Trayvon and the War Against Us A (2:25) Mumia Abu-Jamal

6/19/12

 

Trayvon & the War Against Us

[col. Writ. 6/17/12]  © ’12 Mumia Abu-Jamal

For a brief moment in time, the name and fate of Trayvon Martin broke through the daily media fog, and touched the lives of tens of thousands of people, motivating them, mobilizing them and moving them to take direct action against the gross inaction of the State.

Youth across Florida walked out of high schools, and took to the streets. People in dozens of cities marched, seemingly spontaneously, against the non-action of the state.

Why?

Because for many of these teenagers, they sensed the unsaid truth; it could’ve been them.

It could’ve been them.

Those kids pushed the State to act, if only to prevent the movement from growing more and more, and spreading like kudzu in the southern sun.

And these protests against anti-Black violence takes place amidst the greatest institutional violence against Blacks since the height of the civil rights movement.  By that, I mean the silent assault of mass incarceration, or what law professor, Michelle Alexander terms “the New Jim Crow” (last year, she authored a book by that title).

And it matters not that Trayvon’s killer wasn’t a cop (as is usually the case).  He was an informal auxiliary to a system that polices Black life, and holds their every act under suspicion.

The South, for centuries, was an armed white army, where every white male was empowered by law and custom to control Black life, by any means necessary.

Trayvon was judged guilty of walking while Black, as are many, many Black and Latino youth every day.

No matter what the result of the Trayvon Martin case (I happen to think an acquittal is down the line), the New Jim Crow pecks at Black, Brown, and poor lives daily, destroying any future they may once dreamed of having.

But, what we learn from Trayvon’s case is, protest works, for without these protests, there would’ve been no case.

That lesson must translate to the vast social injustice of the prison industrial complex.

When more Black men are in chains today than at the dawn of the Civil War –when slavery was legal! -; or when the South African system of apartheid was in full swing, protests –mass protests--are a necessity.

 

--© ’12 maj

Trayvon y la Guerra Contra Nosotros

Mumía Abú-Jamal

6/21/2012

Por un breve momento, el nombre y la tragedia de Trayvon Martin quebró la densa neblina de los medios de comunicación, y tocó la vida de decenas de miles de personas, motivándolas, mobilizándolas y llevándolas a hacer acciones directas contra la grosera inactividad del gobierno del Estado.

Jóvenes a lo largo y ancho de Florida salieron de las escuelas, y tomaron las calles.
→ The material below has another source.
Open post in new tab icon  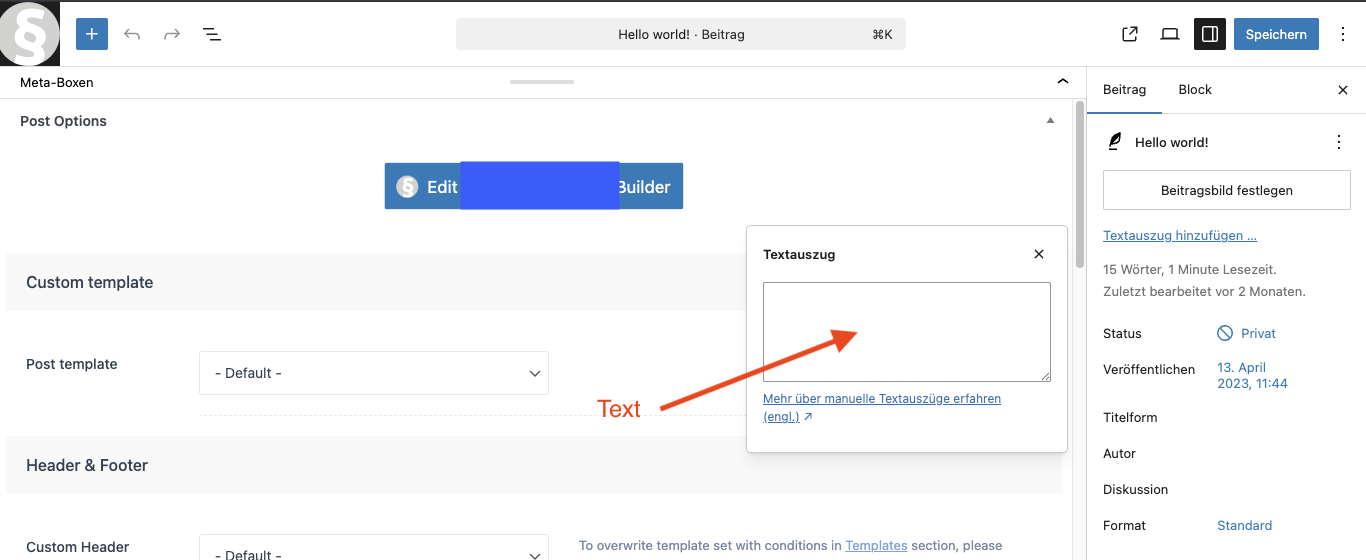point(1130,34)

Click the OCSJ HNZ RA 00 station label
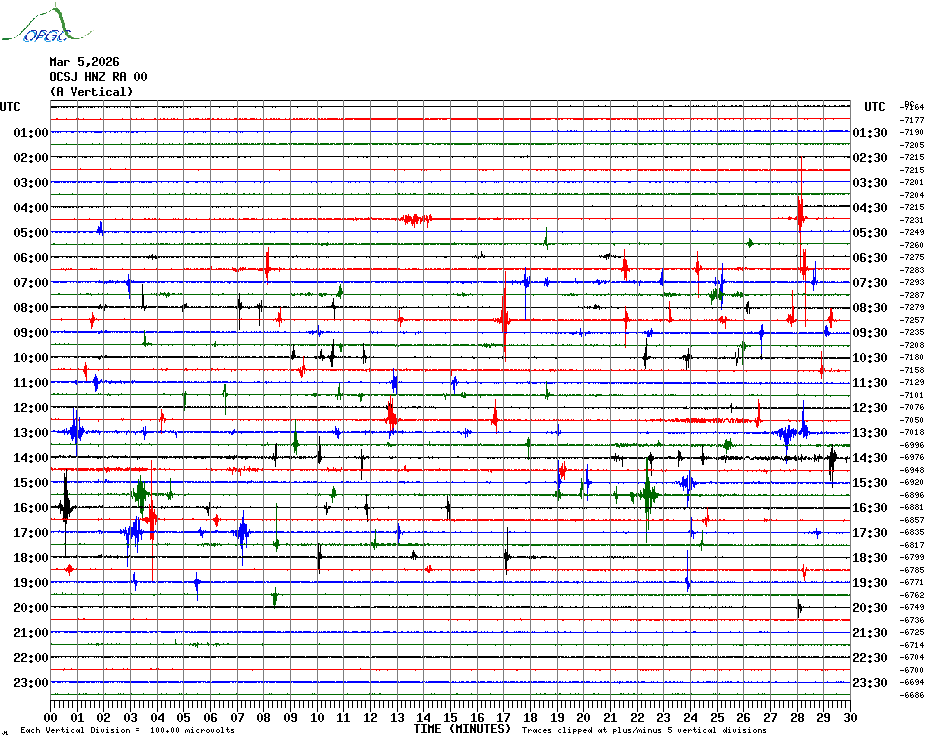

Personas en docenas de ciudades marcharon, aparentemente por su propia voluntad, contra la falta de acción del Estado.

¿Porqué?

Porque muchos de esos muchachos sintieron la verdad que no se habla: Trayvon Martin podría haber sido uno de ellos.

Podría haber sido uno de ellos...

Esos muchachos forzaron al Estado a actuar, aunque si solo lo hizo para prevenir que crezca más y más; y que el movimiento se extienda como enredadera en el sol del Sur.

Esas protestas oponiéndose a la violencia contra los Negros ocurren en medio de la más grande violencia institucional contra los Negros desde los tiempos más álgidos del movimiento de los derechos civiles. Digo éso viendo el asalto de encarcelamientos masivos y silenciosos, o lo que la profesora de leyes, Michelle Alexander llama, “El Nuevo Jim Crow”. (La Doctora Alexander publicó el año pasado un libro con ese título.)

Y en verdad no importa que el asesino de Trayvon no fue un cachaco (como generalmente pasa). El asesino era un asistente informal del sistema que vigila la vida de los Negros en los Estados Unidos, y que sospecha de todos y cada uno de nuestros actos.

El Sur fue, por siglos, un ejército de Blancos armados, donde todos los hombres Blancos tenían el poder que les daban la ley y las costumbres de controlar la vida de los Negros, por cualquier medio que fuera necesario.

Trayvon fue encontrado culpable de caminar porque es Negro, como lo son todos los días muchos, muchos jóvenes Negros y Latinos.

No importa el resultado del caso deTrayvon Martin, (yo creo que una absolución del asesino va a llegar en culquier momento), la verdad es que el Nuevo Jim Crow picotea todos los días la vida de los Negros, de los Latinos, y de los pobres destruyendo cualquier futuro que ellos algún día habían soñado tener.

Pero, lo que hemos aprendido del caso de Trayvon es que las manifestaciones de protesta dan resultado, porque sin esas manifestaciones, no hubiera habido un caso.

Esa lección debe aplicarse a la gran injusticia social del complejo industrial de prisiones.

Cuando más hombres Negros están hoy en cadenas que al comienzo de la Guerra Civil de los Estados Unidos --cuando la esclavitud era legal!--; o cuando el sistema de apartheid de Sudáferica estaba en su apogeo, son necesarias demostraciones --demostraciones de las masas del pueblo.